- Conference: Big Ten Conference
- Record: 5–6 (4–5 Big Ten)
- Head coach: Muddy Waters (2nd season);
- Offensive coordinator: Joe Pendry (2nd season)
- MVP: Bryan Clark
- Captains: George Cooper; John Leister;
- Home stadium: Spartan Stadium

= 1981 Michigan State Spartans football team =

American college football season

The 1981 Michigan State Spartans football team was an American football team that represented Michigan State University as a member of the Big Ten Conference during the 1981 Big Ten football season. In their second season under head coach Muddy Waters, the Spartans compiled a 5–6 record (4–5 in conference games), tied for sixth place in the Big Ten, and outscored opponents by a total of 263 to 249. In four games against ranked opponents, they lost to No. 8 Ohio State, No. 6 Michigan, and No. 19 Iowa, and defeated No. 14 Wisconsin.

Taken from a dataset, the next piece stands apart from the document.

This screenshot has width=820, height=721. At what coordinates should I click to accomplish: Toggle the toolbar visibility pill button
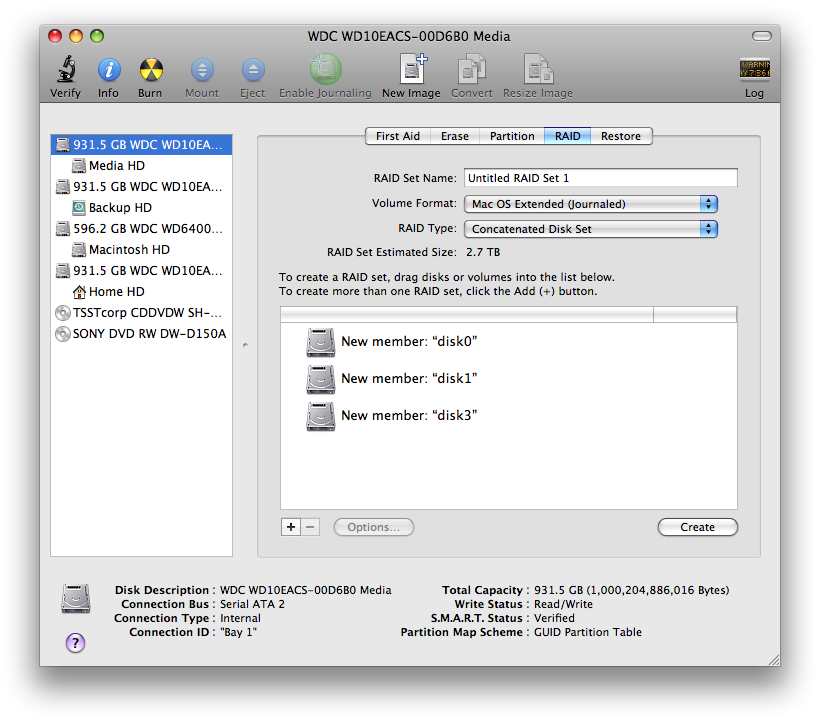click(x=761, y=36)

Four Spartans were recognized by the Associated Press (AP) and/or the United Press International (UPI) as first-team players on the 1981 All-Big Ten Conference football team: center Tom Piette (AP-2; UPI-1); linebacker Carl Banks (AP-2; UPI-1); defensive back Jim Burroughs (AP-2; UPI-1); and placekicker Morten Andersen (AP-1; UPI-1). Several Michigan State players ranked among the Big Ten leaders, including the following:
- Placekicker Morten Andersen led the conference with 15 field goals made and a 75.0 field goal percentage.
- Quarterback Bryan Clark ranked third in the conference with a 128.9 passing efficiency rating, fourth with a 53.4% pass completion percentage and seventh with 1,521 passing yards. Clark was also selected as the team's most valuable player.
- Running back Aaron Roberts ranked seventh in the conference with 4.9 yards per carry and 10th with 461 rushing yards.
- Ted Jones ranked sixth in the conference with 44 receptions and ninth with 624 receiving yards.
- Daryl Turner ranked eighth in the conference with 653 receiving yards.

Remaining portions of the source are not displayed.